Jody started off with a Zoom fluke fished on a darter head and I was throwing a shad colored Rat-L-Trap. Within a few minutes, we located a large school of bait on the Lowrance X85 and Jody was immediately hammered on the fluke. After a hardy battle, we had our first of many fish that day, a scrappy 6 pounder. On his very next cast, Jody hit another striper and that was all it took to make me switch over to a fluke. That proved to be a good move, as I managed to hook into my first fish of the day before Jody had even landed his second fish.
Over the next 1/2 hour, we boated another 5 or 6 fish, most of them running 3 to 6 pounds, while drifting flukes in 8 to 10 feet of water. As we headed out towards one of the main points inside the island, I noticed several baitfish popping out of the water close to shore along the weed line. I picked up a Super Spook and bombed it down the edge of the weedline. As I worked the bait back towards the boat, a large boil erupted just below the surface, but the fish never touched the bait. Fortunately, I didn't jump the gun and kept a steady rhythm to the bait's action. A few seconds later, the fish smashed it again and the fish was on.

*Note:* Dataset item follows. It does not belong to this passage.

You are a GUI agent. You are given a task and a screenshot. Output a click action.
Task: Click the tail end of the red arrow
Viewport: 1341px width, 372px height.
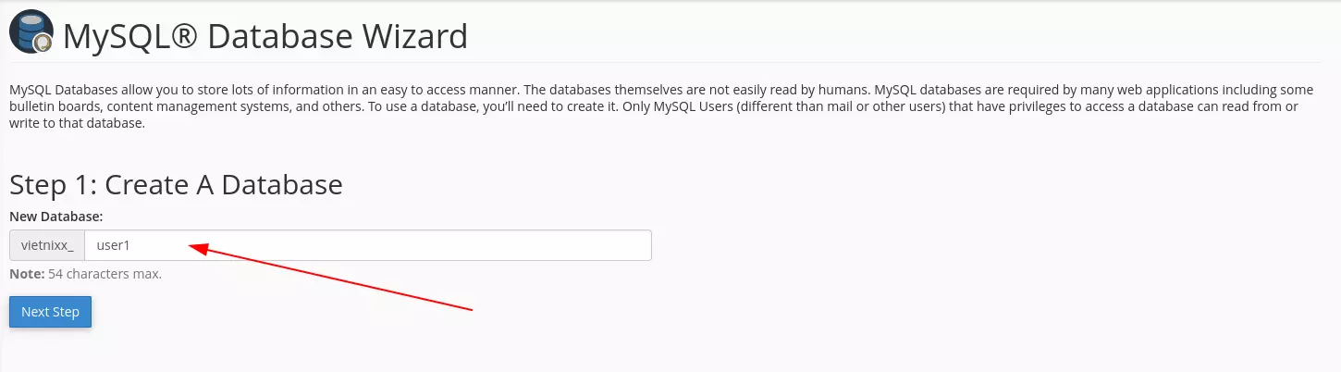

This was another good fish, close to 8 pounds on my Cul-M-Rite scale. Three casts later I was into another topwater fish, this one hit the bait three times before it finally stuck. There is nothing more exiting than catching striped bass on topwater baits. The fish are extremely aggressive and for some reason, they tend to miss the bait much more often than a black bass. However, these fish are tenacious and they will usually stick with it until they're hooked.
Eventually the topwater bite slowed down, and we found scattered action while throwing weighted flukes into schools of bait we located on the fish finder. By noon, the wind began to howl out of the west and we were forced to head in. Our total fish count for the morning was 18 fish with the largest weighing in at just over 8 pounds.
As of press time, several friends have hit the same area over the past few days and reported tough fishing. "I fished on Tuesday and the same areas that were holding huge schools of bait a week earlier were absolutely dead," explained Jordan. "However, we managed to find a few schools of fish in the Franks Tract area and near the mouth of the Mokelumne River that produced some small stripers in the 2 to 4 pound class. Hopefully the warm temperatures we're having this week will put the fish back on the bite."